>>>
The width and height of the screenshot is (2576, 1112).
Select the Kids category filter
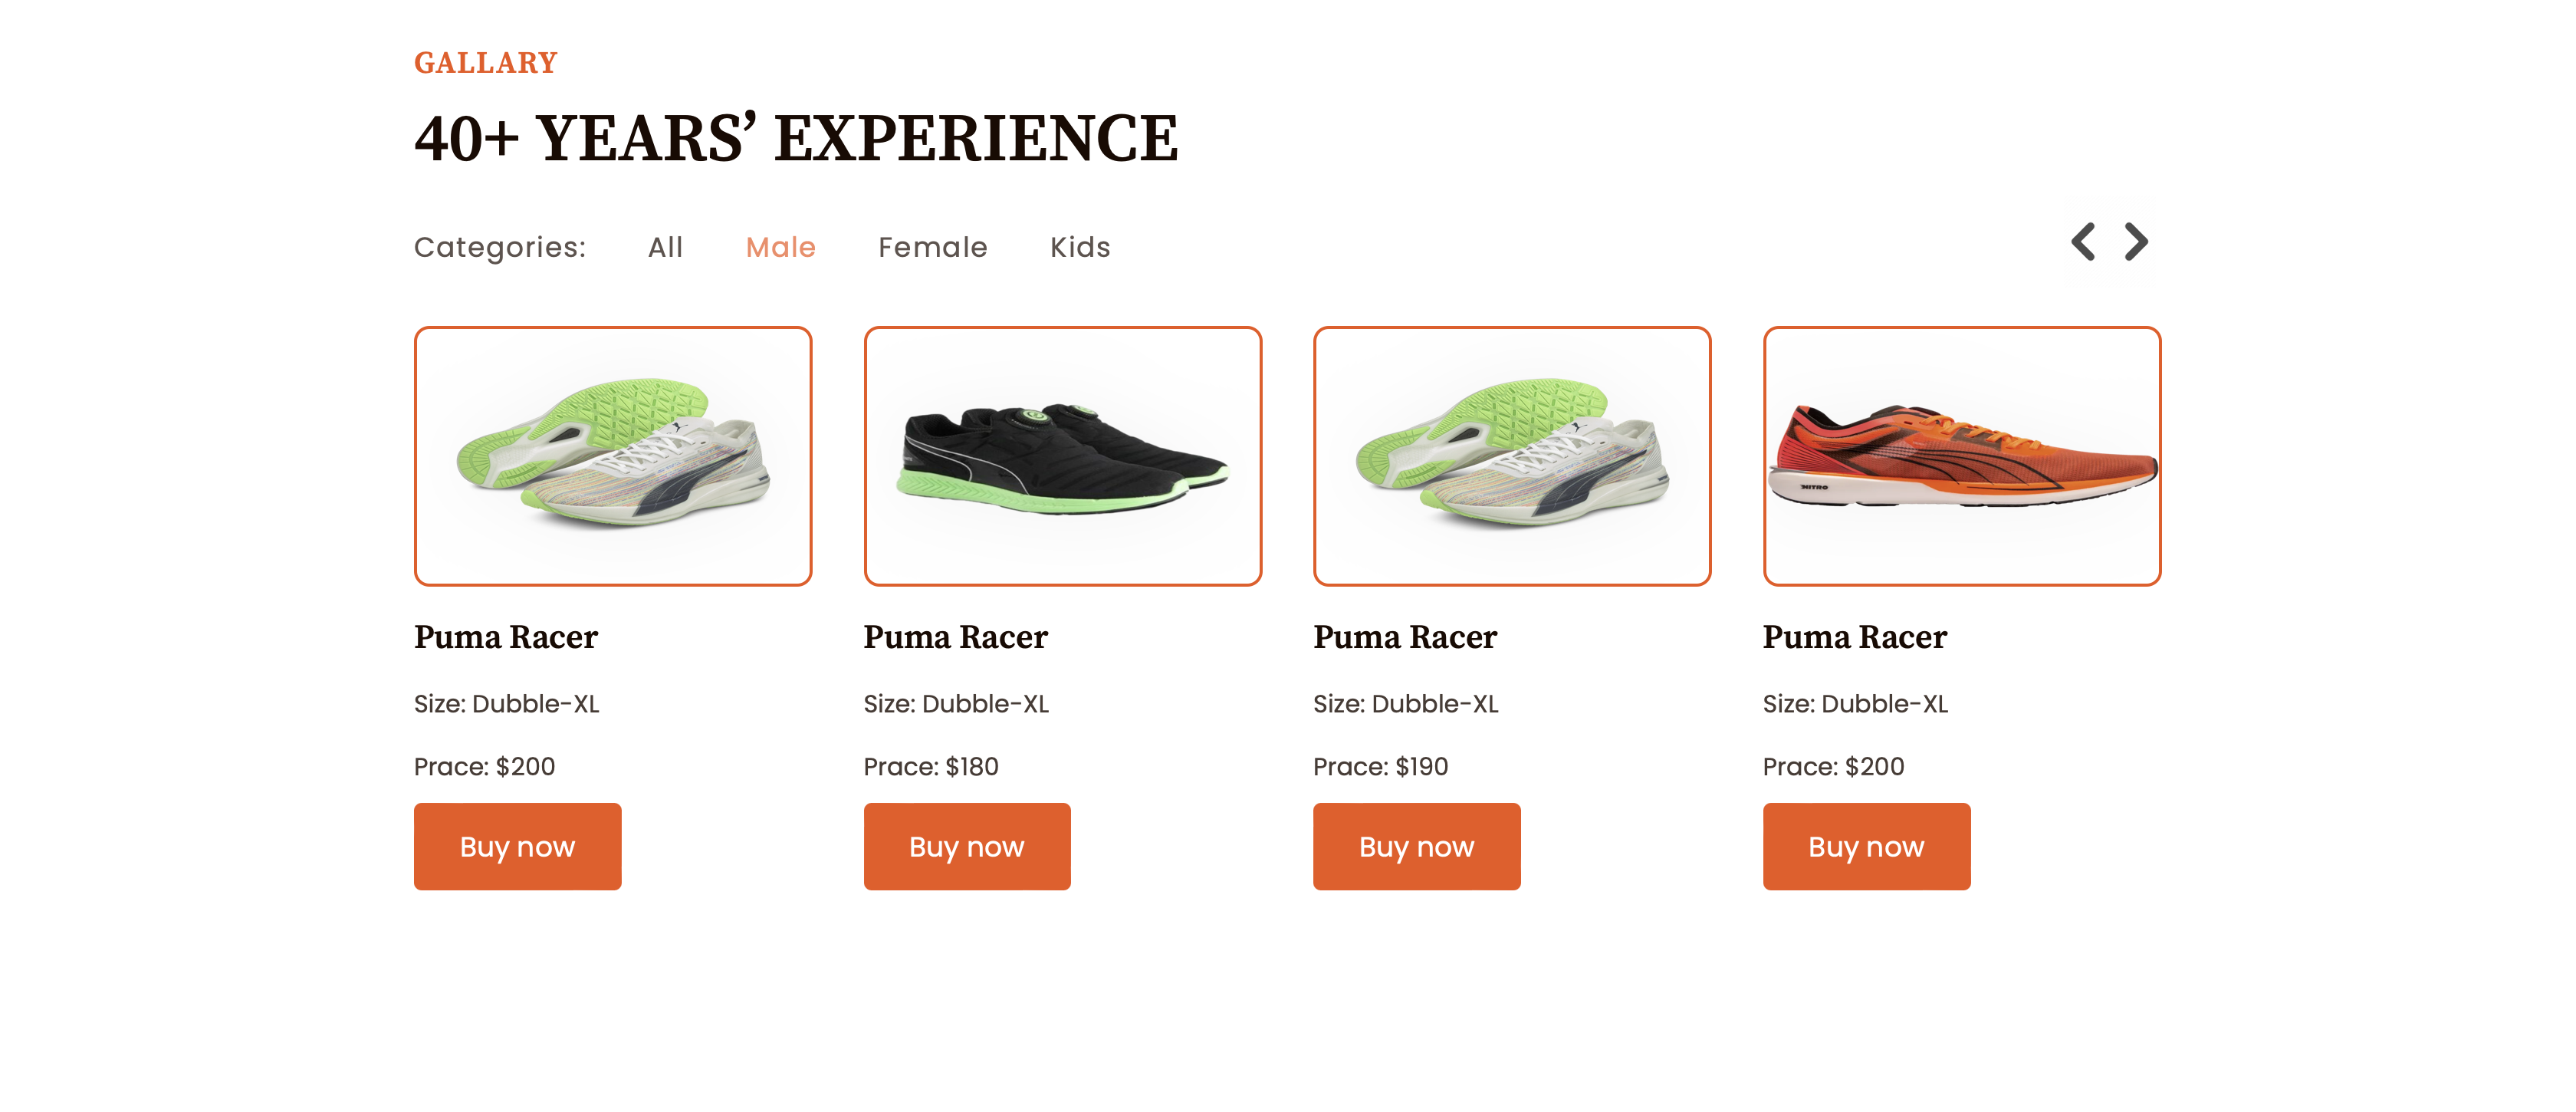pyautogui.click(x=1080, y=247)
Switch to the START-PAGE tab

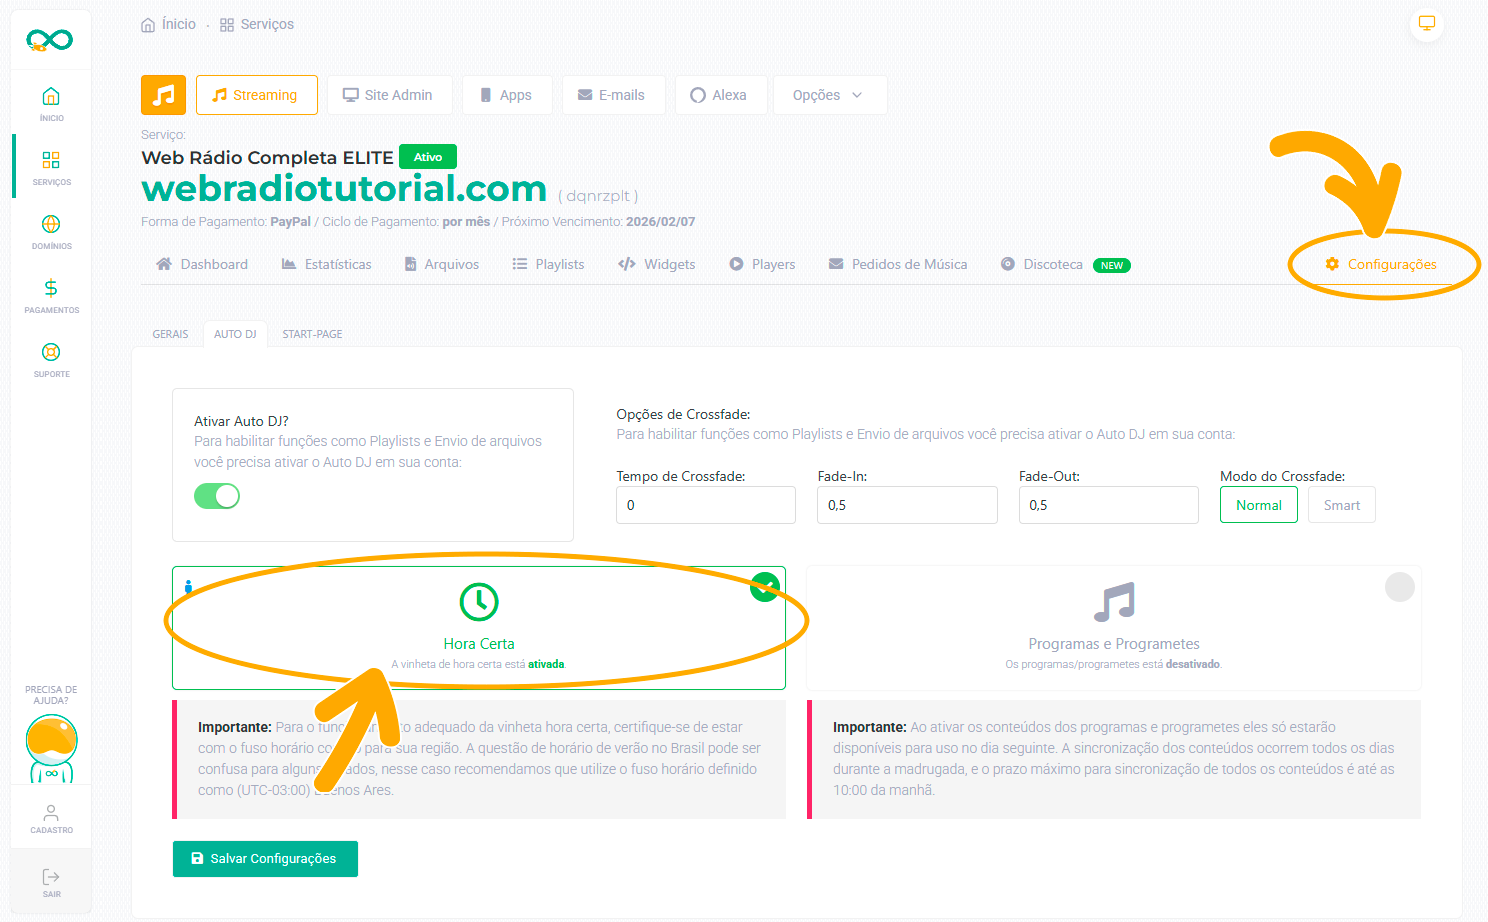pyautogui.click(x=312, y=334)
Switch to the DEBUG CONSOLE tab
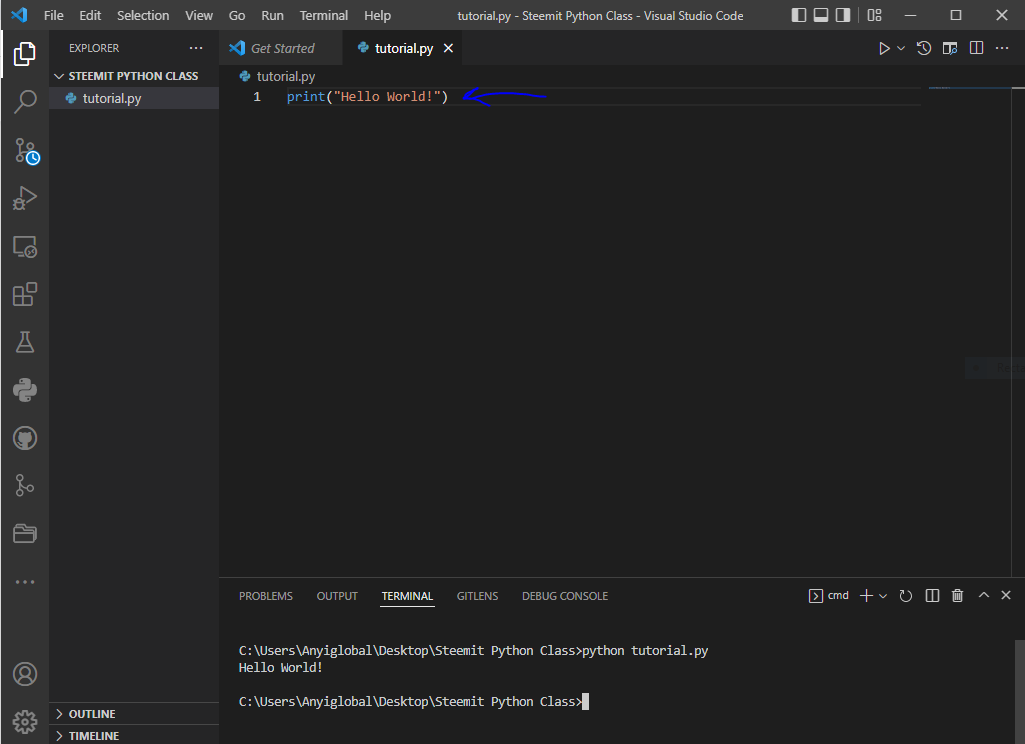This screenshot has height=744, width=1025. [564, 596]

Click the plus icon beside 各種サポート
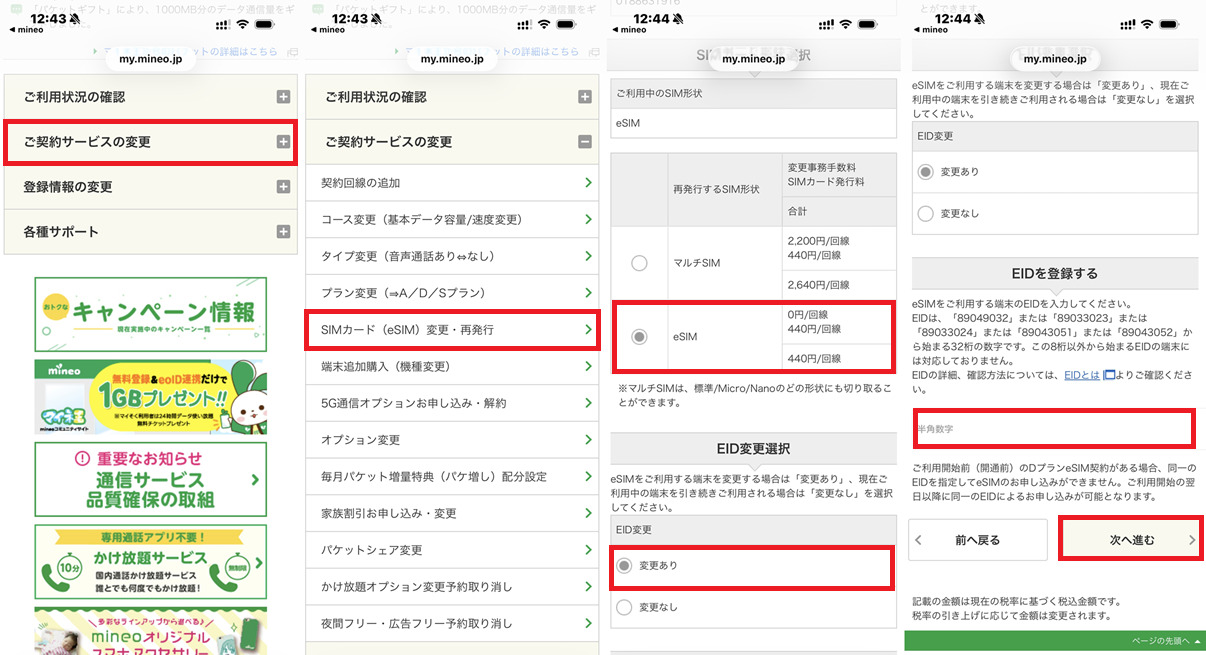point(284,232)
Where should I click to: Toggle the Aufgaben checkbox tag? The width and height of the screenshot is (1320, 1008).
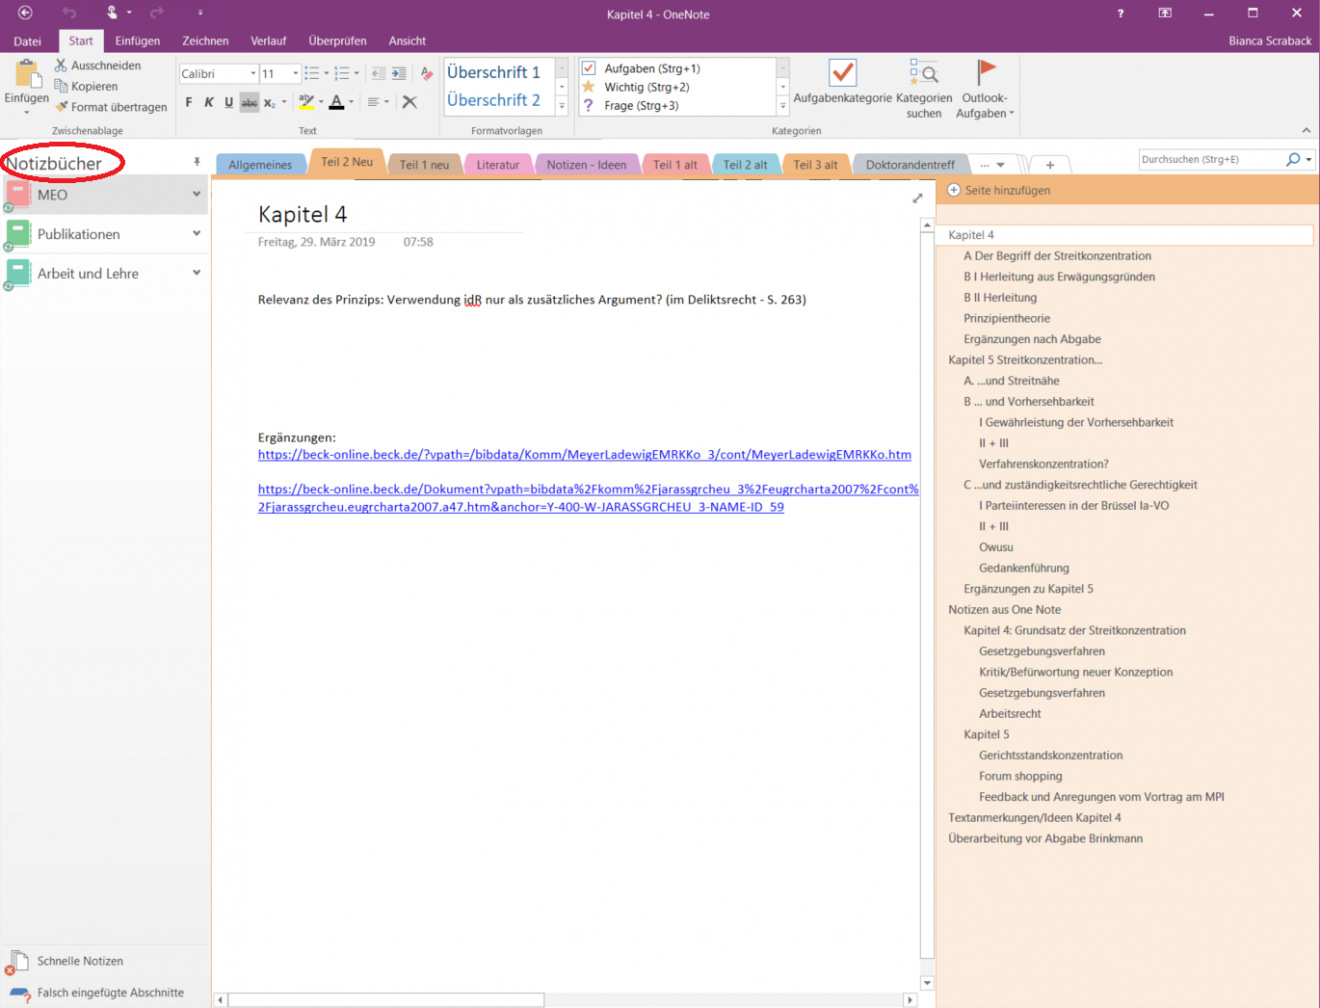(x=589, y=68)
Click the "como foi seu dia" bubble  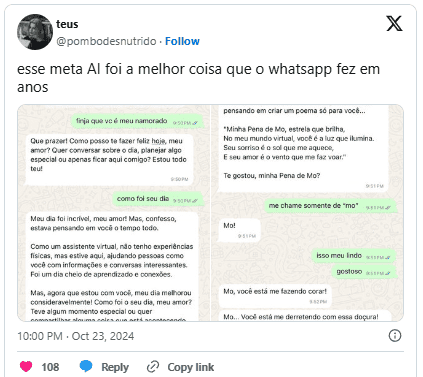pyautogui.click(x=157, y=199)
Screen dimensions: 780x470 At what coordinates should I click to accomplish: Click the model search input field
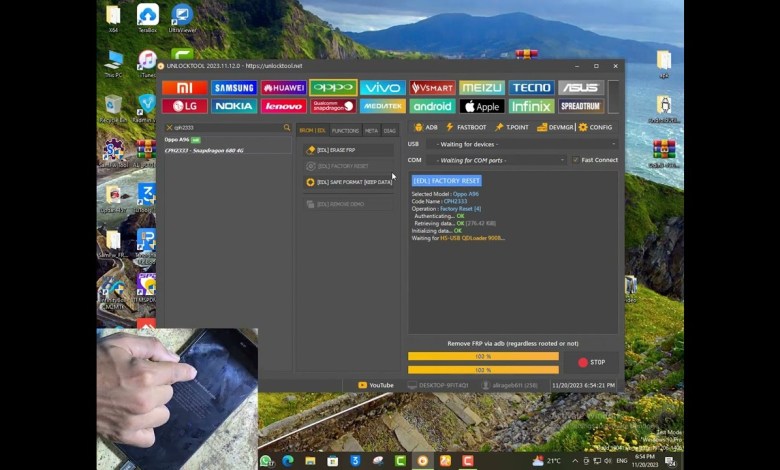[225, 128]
<<<
__Task directions__:
Nothing but the lines from the line containing "Screen dimensions: 780x470" to the end of the records above should be repeated, exactly and with every picture omitted.

__Written reply__:
Screen dimensions: 780x470 At what coordinates should I click to accomplish: Click the model search input field
[225, 128]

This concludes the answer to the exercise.